_Requirement_:
Say how many lines of the data contain "size", and nothing more.
[The data Boundary: Start]
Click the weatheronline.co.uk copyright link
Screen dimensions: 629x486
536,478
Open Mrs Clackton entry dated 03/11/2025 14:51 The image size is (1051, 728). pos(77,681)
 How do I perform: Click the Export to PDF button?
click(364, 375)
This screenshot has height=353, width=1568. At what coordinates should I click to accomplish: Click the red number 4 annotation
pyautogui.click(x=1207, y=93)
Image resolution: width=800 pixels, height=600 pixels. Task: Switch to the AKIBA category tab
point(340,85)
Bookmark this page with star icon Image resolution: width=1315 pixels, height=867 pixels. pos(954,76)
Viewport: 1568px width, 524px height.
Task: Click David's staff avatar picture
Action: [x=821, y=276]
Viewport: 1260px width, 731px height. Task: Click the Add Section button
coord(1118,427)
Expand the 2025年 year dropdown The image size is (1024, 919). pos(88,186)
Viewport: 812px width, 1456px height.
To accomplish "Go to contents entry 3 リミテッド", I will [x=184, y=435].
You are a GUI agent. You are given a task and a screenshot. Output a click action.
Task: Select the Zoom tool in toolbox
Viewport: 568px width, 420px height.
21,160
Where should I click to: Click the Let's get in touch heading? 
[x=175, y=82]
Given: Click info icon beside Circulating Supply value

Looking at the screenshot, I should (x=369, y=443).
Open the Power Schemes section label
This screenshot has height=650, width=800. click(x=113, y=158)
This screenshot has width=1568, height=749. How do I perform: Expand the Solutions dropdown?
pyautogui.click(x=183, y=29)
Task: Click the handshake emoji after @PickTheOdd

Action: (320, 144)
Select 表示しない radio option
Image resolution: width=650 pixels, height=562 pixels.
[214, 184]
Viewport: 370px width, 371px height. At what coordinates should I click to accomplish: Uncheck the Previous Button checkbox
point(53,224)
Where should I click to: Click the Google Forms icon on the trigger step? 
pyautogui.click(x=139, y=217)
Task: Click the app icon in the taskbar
[The data Boundary: End]
_Exercise solution_:
2